# EXERCISE DESCRIPTION
After finding "Remove the Nigeria country chip" in the material below, output its line and every line after it through the last, exactly, but not the pictures.

# EXTRACTED DATA
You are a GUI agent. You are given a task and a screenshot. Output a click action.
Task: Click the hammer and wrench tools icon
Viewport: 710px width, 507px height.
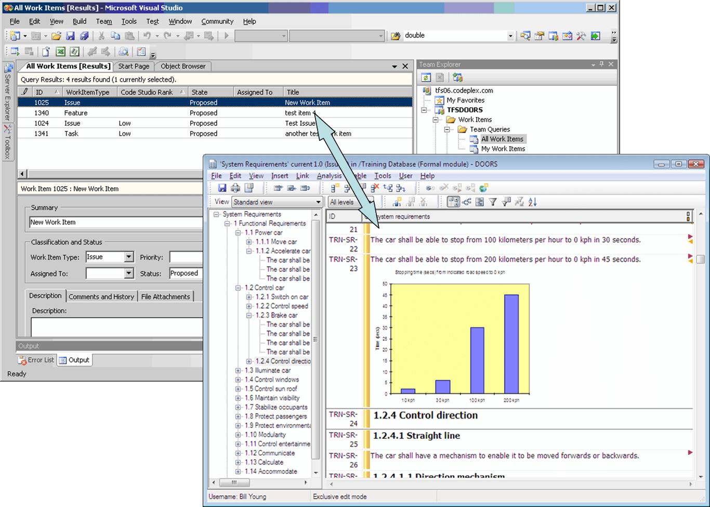tap(581, 36)
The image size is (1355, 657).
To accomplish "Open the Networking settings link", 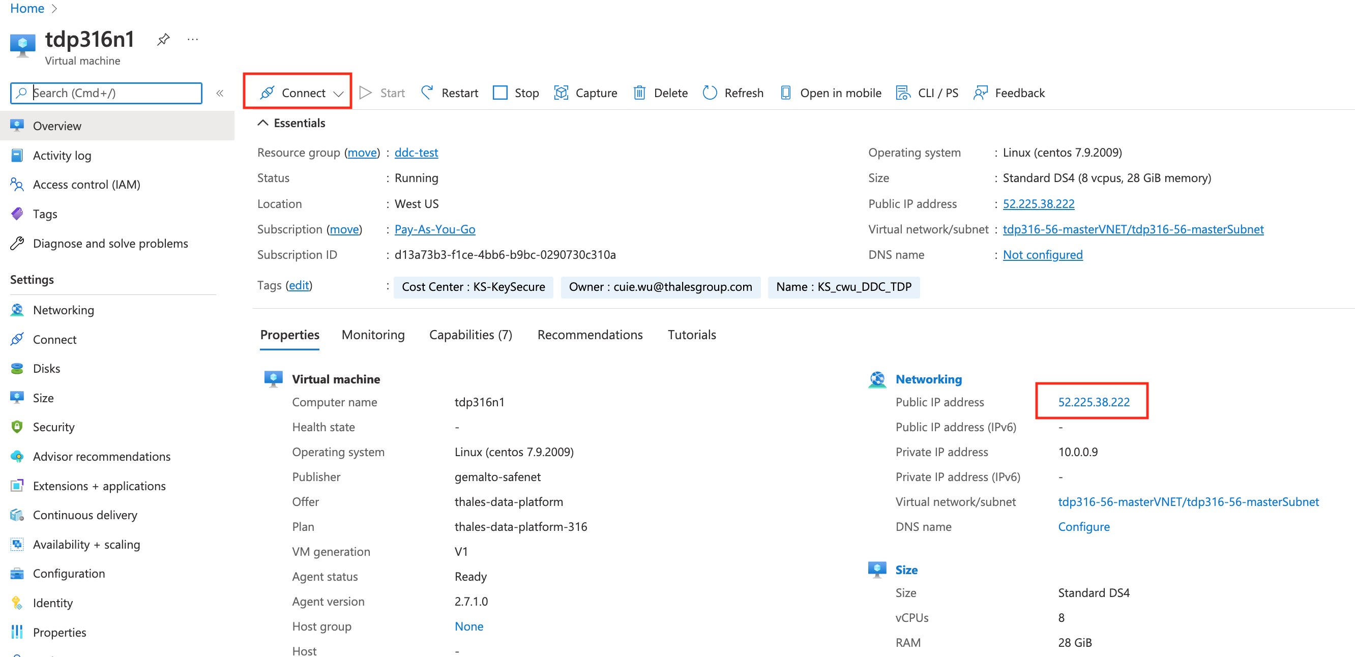I will point(65,310).
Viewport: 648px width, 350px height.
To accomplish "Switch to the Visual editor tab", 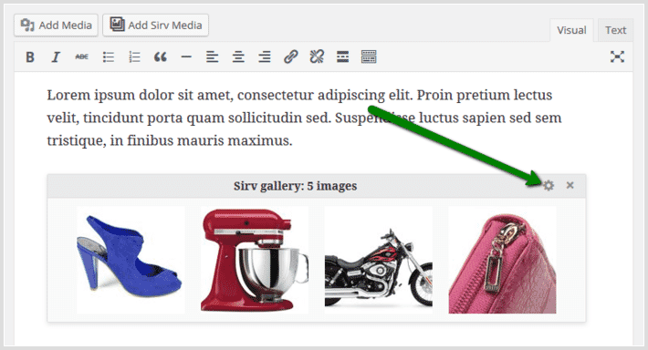I will coord(571,30).
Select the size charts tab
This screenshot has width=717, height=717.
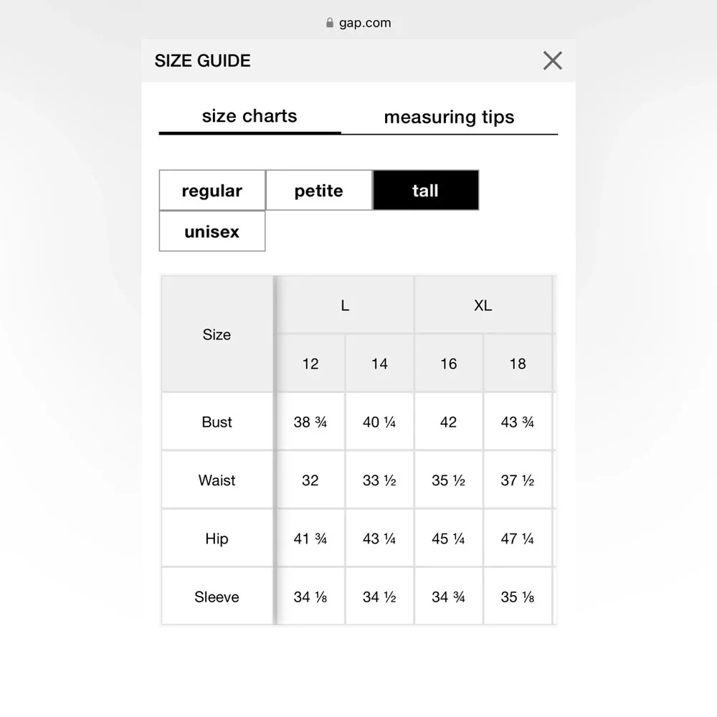click(x=250, y=117)
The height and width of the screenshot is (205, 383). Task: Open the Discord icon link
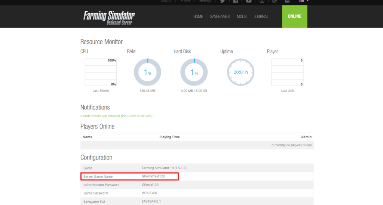pos(287,1)
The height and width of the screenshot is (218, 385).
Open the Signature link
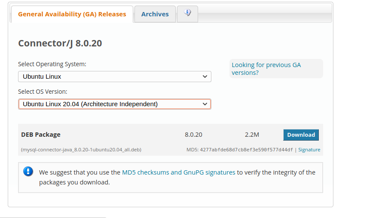(x=309, y=150)
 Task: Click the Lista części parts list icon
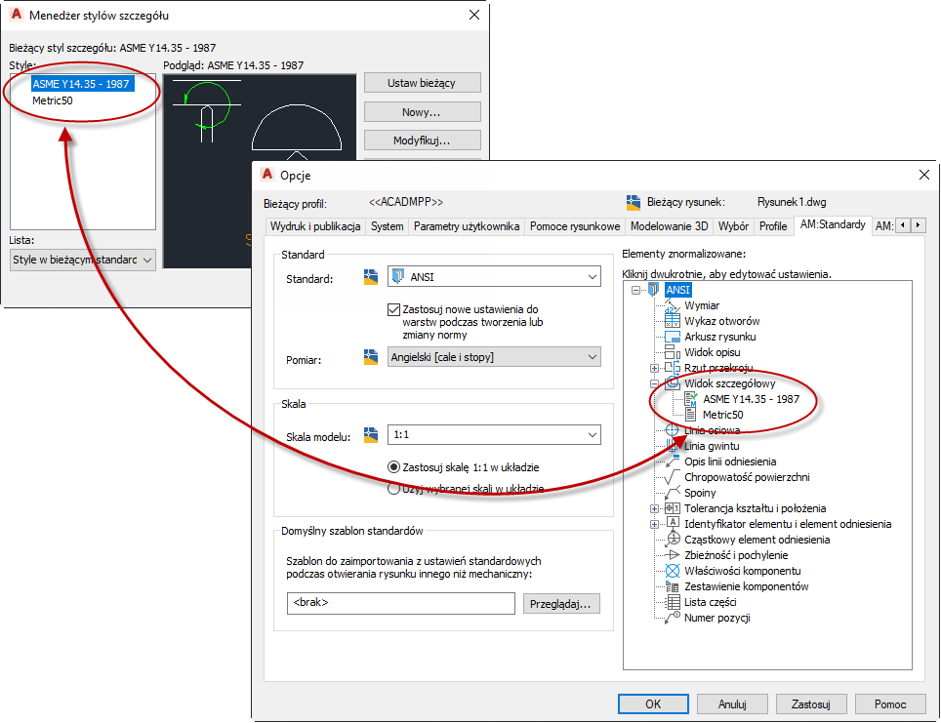coord(673,602)
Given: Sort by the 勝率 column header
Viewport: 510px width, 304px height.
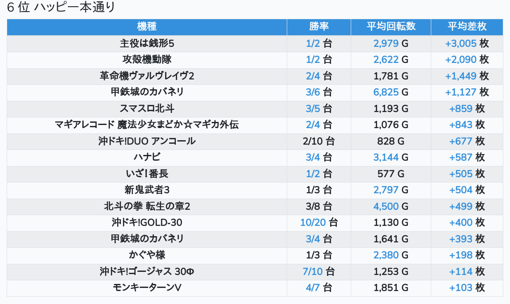Looking at the screenshot, I should coord(319,27).
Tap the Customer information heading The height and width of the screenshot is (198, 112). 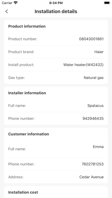point(29,134)
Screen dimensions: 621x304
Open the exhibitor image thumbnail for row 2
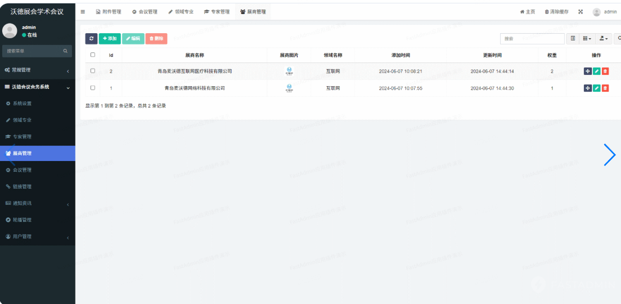pyautogui.click(x=289, y=71)
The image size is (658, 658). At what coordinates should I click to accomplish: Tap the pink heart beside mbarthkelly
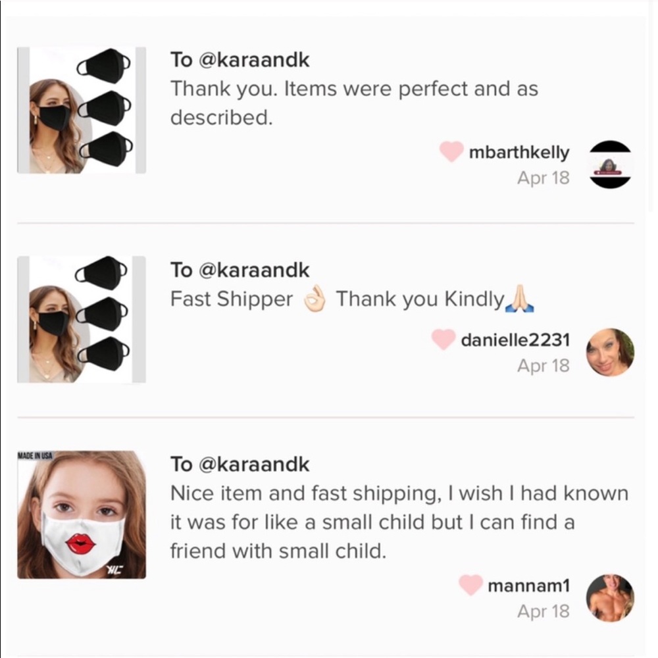pyautogui.click(x=451, y=152)
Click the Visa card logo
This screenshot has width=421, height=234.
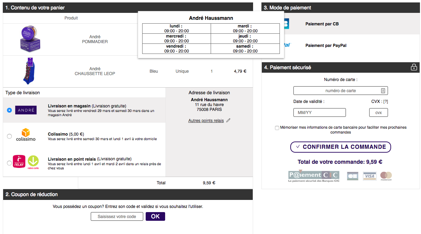coord(370,176)
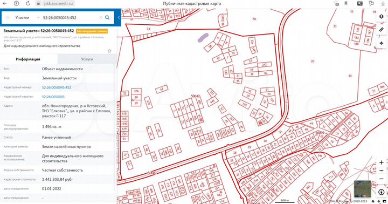
Task: Add parcel to favorites star icon
Action: point(109,51)
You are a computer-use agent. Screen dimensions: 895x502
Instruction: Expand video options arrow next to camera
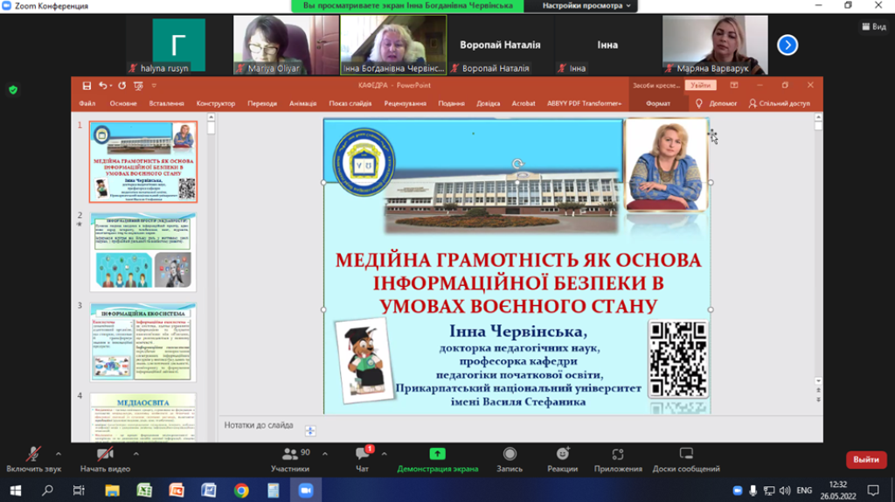tap(135, 454)
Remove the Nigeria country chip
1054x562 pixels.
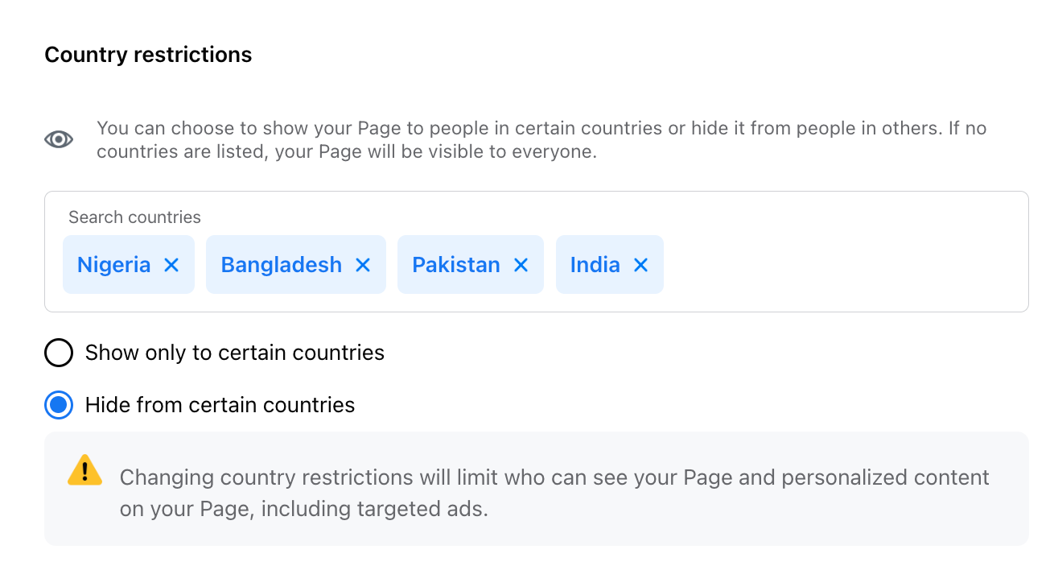pos(171,265)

# TASK SOLUTION
Remove the Nigeria country chip
1054x562 pixels.
pos(171,265)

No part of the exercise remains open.